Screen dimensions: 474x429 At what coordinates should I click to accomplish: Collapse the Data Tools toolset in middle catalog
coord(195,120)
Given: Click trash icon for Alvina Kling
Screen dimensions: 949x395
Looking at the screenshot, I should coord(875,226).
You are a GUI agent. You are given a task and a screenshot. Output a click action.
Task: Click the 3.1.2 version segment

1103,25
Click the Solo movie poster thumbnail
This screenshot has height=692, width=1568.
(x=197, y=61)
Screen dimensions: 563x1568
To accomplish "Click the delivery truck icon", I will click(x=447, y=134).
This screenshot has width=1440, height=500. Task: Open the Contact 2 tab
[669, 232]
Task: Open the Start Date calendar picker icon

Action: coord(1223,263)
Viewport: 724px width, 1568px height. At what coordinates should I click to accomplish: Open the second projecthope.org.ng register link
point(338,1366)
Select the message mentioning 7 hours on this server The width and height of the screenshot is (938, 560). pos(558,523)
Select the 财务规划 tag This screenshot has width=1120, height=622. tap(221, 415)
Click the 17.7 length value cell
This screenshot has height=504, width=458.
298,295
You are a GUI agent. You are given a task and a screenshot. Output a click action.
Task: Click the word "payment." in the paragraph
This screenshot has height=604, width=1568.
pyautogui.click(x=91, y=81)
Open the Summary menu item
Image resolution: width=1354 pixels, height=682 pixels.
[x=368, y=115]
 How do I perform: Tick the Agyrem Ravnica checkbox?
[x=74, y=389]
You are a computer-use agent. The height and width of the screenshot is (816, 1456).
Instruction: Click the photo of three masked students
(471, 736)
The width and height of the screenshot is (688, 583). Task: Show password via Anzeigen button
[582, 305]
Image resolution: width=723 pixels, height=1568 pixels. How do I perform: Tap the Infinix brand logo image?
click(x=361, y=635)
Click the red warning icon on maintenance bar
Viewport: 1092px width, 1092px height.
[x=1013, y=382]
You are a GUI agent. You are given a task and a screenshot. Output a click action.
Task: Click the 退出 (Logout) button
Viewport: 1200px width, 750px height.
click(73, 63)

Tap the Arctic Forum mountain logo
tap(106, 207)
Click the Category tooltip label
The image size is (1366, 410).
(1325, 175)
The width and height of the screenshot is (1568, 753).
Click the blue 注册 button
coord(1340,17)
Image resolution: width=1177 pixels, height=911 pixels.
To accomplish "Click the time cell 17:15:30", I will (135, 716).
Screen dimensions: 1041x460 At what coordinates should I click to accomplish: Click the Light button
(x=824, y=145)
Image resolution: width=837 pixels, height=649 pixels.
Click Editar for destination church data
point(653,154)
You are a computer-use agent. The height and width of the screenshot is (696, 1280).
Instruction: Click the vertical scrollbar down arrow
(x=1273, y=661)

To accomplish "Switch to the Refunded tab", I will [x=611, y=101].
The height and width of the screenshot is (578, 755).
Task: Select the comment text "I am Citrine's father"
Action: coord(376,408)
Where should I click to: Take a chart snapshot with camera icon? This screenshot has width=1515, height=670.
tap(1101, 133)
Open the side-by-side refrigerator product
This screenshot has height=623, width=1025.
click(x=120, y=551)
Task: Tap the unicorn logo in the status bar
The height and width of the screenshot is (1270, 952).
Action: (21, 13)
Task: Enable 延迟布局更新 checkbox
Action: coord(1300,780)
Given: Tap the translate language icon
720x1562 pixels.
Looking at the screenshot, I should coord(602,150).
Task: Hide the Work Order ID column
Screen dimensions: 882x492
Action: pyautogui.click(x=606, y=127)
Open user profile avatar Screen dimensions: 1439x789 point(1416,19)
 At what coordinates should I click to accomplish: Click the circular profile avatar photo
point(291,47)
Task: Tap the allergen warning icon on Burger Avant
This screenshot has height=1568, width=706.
======
§ **Task**
Provide only the number of lines within the material that contain the string "computer".

§ **Answer space**
2